“And a man of such powers, sir, is forced to live by theft!”

“Perhaps that is the very reason why I have some talent. Up till now all our best-known authors have been paid either by the government or by the faith they were endeavouring to undermine. Now, in my case, first of all, I carry my life in my hand, and secondly, consider, madam, the thoughts that stir within me when I set out to rob! ‘Am I doing right?’ I say to myself. ‘Are my services as a tribune really worth a hundred francs a month?’ I’ve two shirts, the coat you see upon me, some poor weapons, and I shall certainly end by being hanged. I venture to think I am disinterested. I should be happy, but for the fatal love which prevents my finding anything but misery in the company of the mother of my children. The ugliness of my poverty is what makes me suffer. I love rich dresses, white hands”—and he began to look at the duchess’s hands in a way that frightened her.

“Farewell, sir,” she said. “Can I serve you in any matter at Parma?”

“Give a thought, sometimes, to this question: His profession is to stir men’s hearts, and prevent them from falling asleep in that false and utterly material happiness which monarchies bestow. Is the service he renders his fellow-citizens worth a hundred francs a month?—My misfortune,” he added very gently, “is that I love. For nearly two years you have filled all my soul, but until this day I had looked at you without causing you any fear,” and he took to flight with a rapidity so prodigious that it both astonished and reassured the duchess. “The gendarmes would find it difficult to catch him,” she thought. “He certainly is mad.”

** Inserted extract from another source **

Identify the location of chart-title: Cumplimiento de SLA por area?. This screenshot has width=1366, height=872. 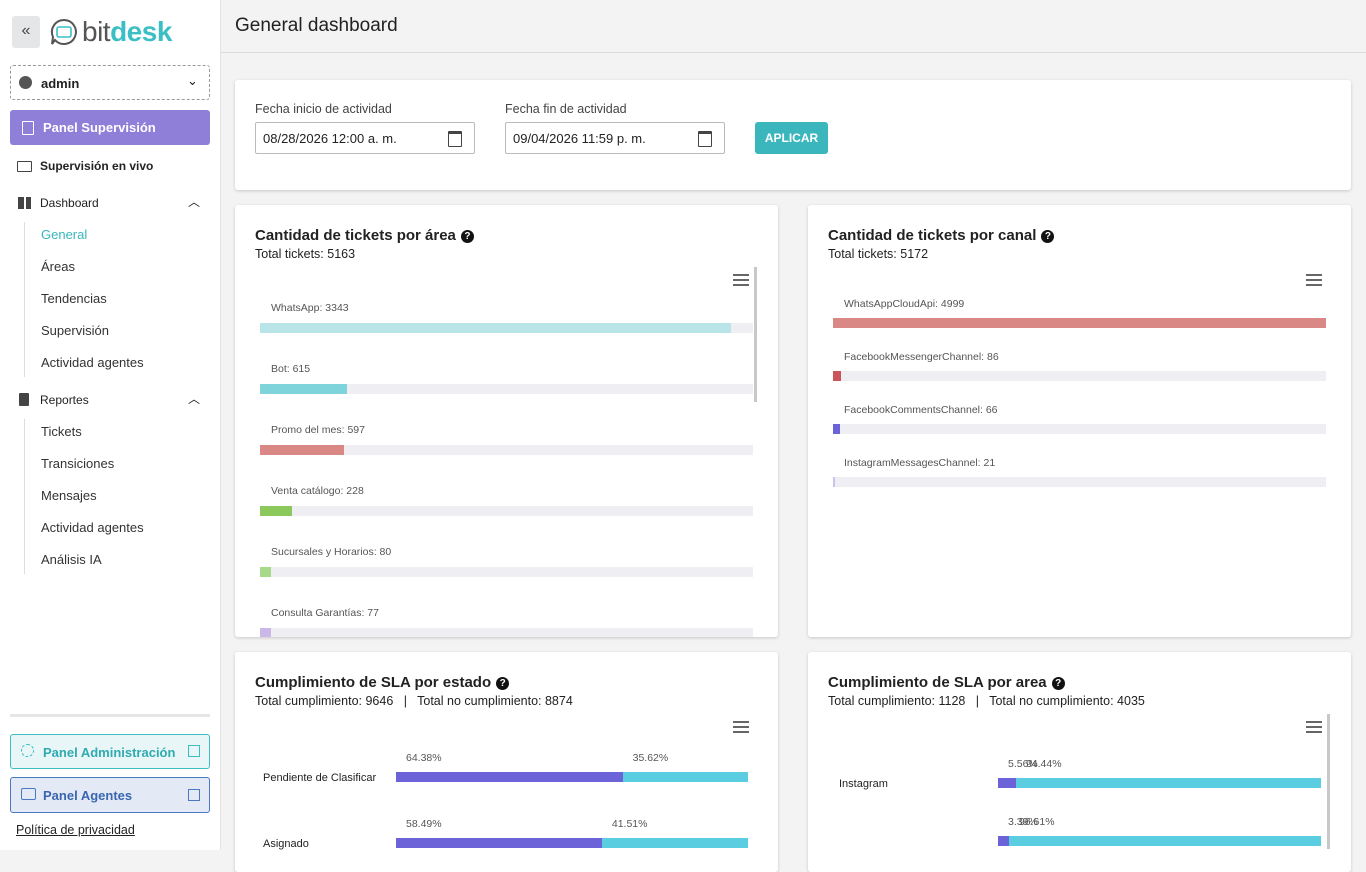
(946, 682).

“He is mad,” her servants told her. “We have all known for ever so long that the poor man is desperately in love with the signora. When she is here, we see him wandering about in the upper parts of the wood, and as soon as she is gone he never fails to come down and sit wherever she has stopped. He carefully picks up any flowers which may have fallen from her nosegay, and carries them about for a long time, fastened to his shabby hat.”

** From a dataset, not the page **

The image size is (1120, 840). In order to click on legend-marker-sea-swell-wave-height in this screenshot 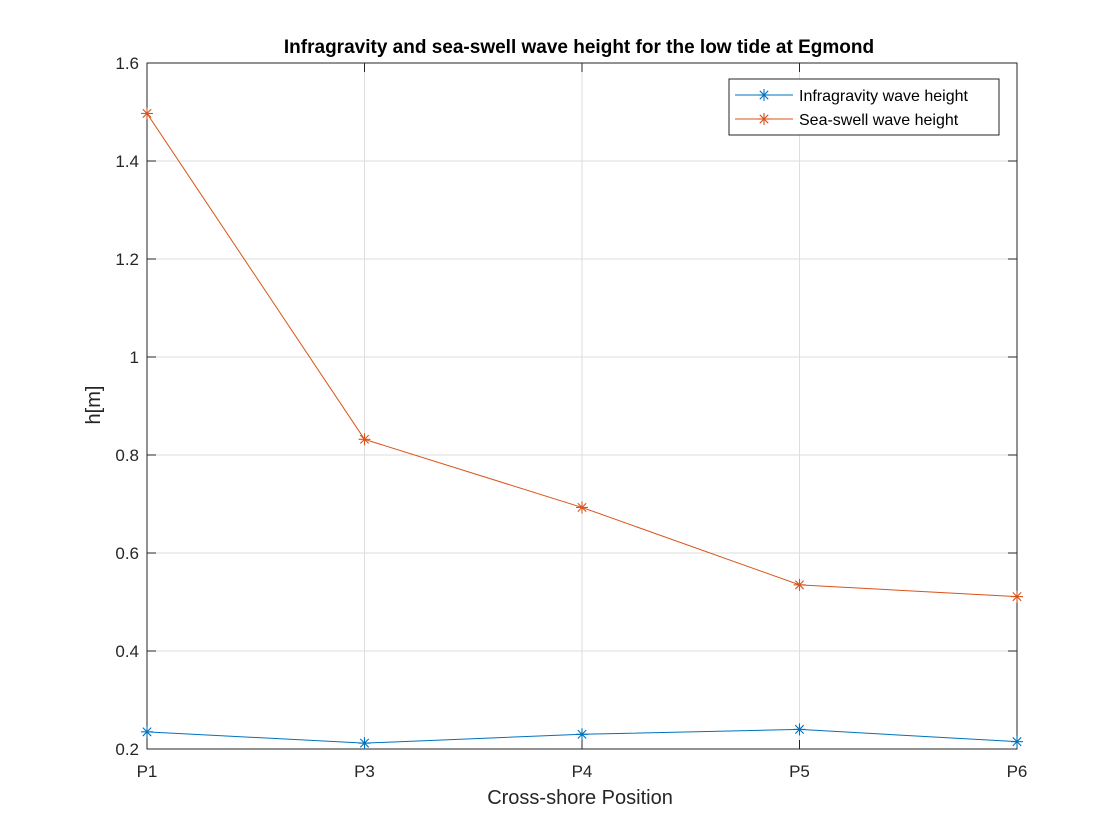, I will do `click(764, 119)`.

“And you never told me of these follies?” said the duchess, almost reproachfully.

“We were afraid the Signora Duchessa might tell Count Mosca. Poor Ferrante is such a good fellow, he never does any one any harm, and because he loves our Napoleon, he has been condemned to death.”

Not a word did she say to the minister about this meeting, and as it was the first secret she had kept from him for over four years, she found herself stopped short in the middle of a sentence at least ten times over. When she went back to Sacca she brought gold with her, but Ferrante did not appear. A fortnight later she went again. Ferrante, after having followed her for some time, bounding along in the wood about a hundred paces from her, bore down upon her as swiftly as a sparrow-hawk and cast himself at her knees, as on the first occasion.

“Where were you a fortnight ago?”

“In the mountains beyond Novi, robbing some muleteers on their way back from Milan, where they had been selling oil.”